Initially, the algorithm was viewed as a curiosity. After all, existing methods for solving structures work very well about 95% of the time, so a new technique was not really needed. However, the algorithm caught the attention of some inquisitive crystallographers, who tested it on their favourite problem cases. The result is that, just 4 years after its development, the approach has found niches in areas in which traditional methods flounder (Acta Cryst. A64, 123–134; 2008).

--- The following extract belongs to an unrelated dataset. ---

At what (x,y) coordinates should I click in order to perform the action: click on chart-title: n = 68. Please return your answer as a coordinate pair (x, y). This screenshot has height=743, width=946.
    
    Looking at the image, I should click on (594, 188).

Scientists studying aperiodic materials (modulated structures and quasicrystals, whose structures are best described in more than three dimensions) were among the first to recognize the possibilities offered by the algorithm, because it could be easily adapted to work in higher dimensions. Charge flipping has enjoyed great success with such structures, and is now considered the method of choice by this community.

The algorithm has also proved effective in solving the structures of polycrystalline materials, mainly because complementary information from other sources (such as chemical analysis and electron microscopy) can be easily included. Now small protein structures and neutron- and electron-diffraction data are being explored — no doubt further niches will be found.


Andrzej Pietrzykowski

University of Massachusetts Medical School, Worcester

A molecular biologist considers the corollary of misbehaving ion channels

More than half a century ago, Hodgkin and Huxley hypothesized that pore-forming proteins found in a cell membrane could regulate the flow of ions across that membrane. These days, we classify ion channels according to the ions they allow through and the nature of the pore-forming protein. The crucial part of a pore is the protein's alpha subunit, which lines the pore. Auxiliary subunits, denoted by other letters of the Greek alphabet, merely tweak a channel's characteristics.

The basics infer an assumption: that different channels can interact with each other, but that subunits buried within a channel are 'married' to that channel 'for life'. A voltage-activated calcium channel can, for instance, form a pair with a large-conductance calcium-activated potassium channel. But a beta subunit of the calcium channel can associate only with the calcium channel's main alpha subunit, and a beta subunit of the potassium channel remains 'faithful' to the alpha subunit that surrounds the potassium pore.

However, assumptions should always be tested. In this case, Shengwei Zou and his colleagues at the University of Houston in Texas have taken the potassium channel in this example and shown that it is bound by an auxiliary beta-1 subunit of an L-type calcium channel (Cav1). When this subunit interacts with the potassium pore, it alters both the pore's kinetics and calcium sensitivity (S. Zou et al. Mol. Pharmacol. 73, 369–378; 2008).

I view this finding as part of an emerging theme, the ramifications of which could be profound. Ion channels may, in general, be much more dynamic structures than is currently recognized. This means that when researchers monitor a channel's activity they may not be recording exactly what they think they are — and that targeting ion channels with new drugs could produce unexpected side effects.